Multibit neural inference in a N-ary crossbar architecture

TL;DR

This paper introduces a simulation framework for N-ary crossbar architectures in in-memory computing, demonstrating neural inference with magnetic tunnel junctions and analyzing error sources to optimize performance.

Contribution

It presents a novel simulation approach for N-ary crossbar arrays and investigates error impacts, including quantization and noise, to improve neural inference accuracy.

Findings

Achieved 94.48% MNIST accuracy with simulated 4-state MTJ crossbar.

Identified weight quantization as the main error source affecting inference.

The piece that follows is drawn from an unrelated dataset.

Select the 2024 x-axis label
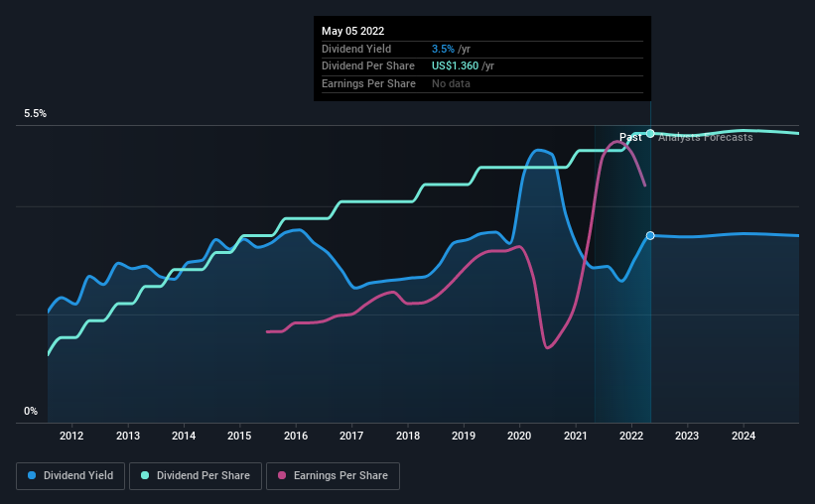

Optimal number of states per cell balances quantization error and resistance resolution.

Abstract

In-memory computing (IMC) enables energy-efficient neural network inference by computing analog matrix-vector multiplications (MVM) in memory crossbar arrays. In this work we present a simulation framework for N-ary crossbar architectures that retrieves MVM results with minimal implementation assumptions. The XOR and MNIST classification tasks were successfully inferred using a simulated crossbar array of (4x4) 4-states magnetic tunnel junctions (MTJ). MNIST accuracy reached 94.48% (vs. 97.56% software baseline). The software-hardware performance gap was further reduced using PCA dimensionality reduction. We identified weight quantization as the primary error source, and studied its impact alongside systematic nonidealities and random noise. We find that cell-specific random noise is less detrimental than systematic errors due to averaging across the array. Finally, we demonstrate an optimal number of states per cell that balances quantization error against resistance state resolution to minimize total MVM error.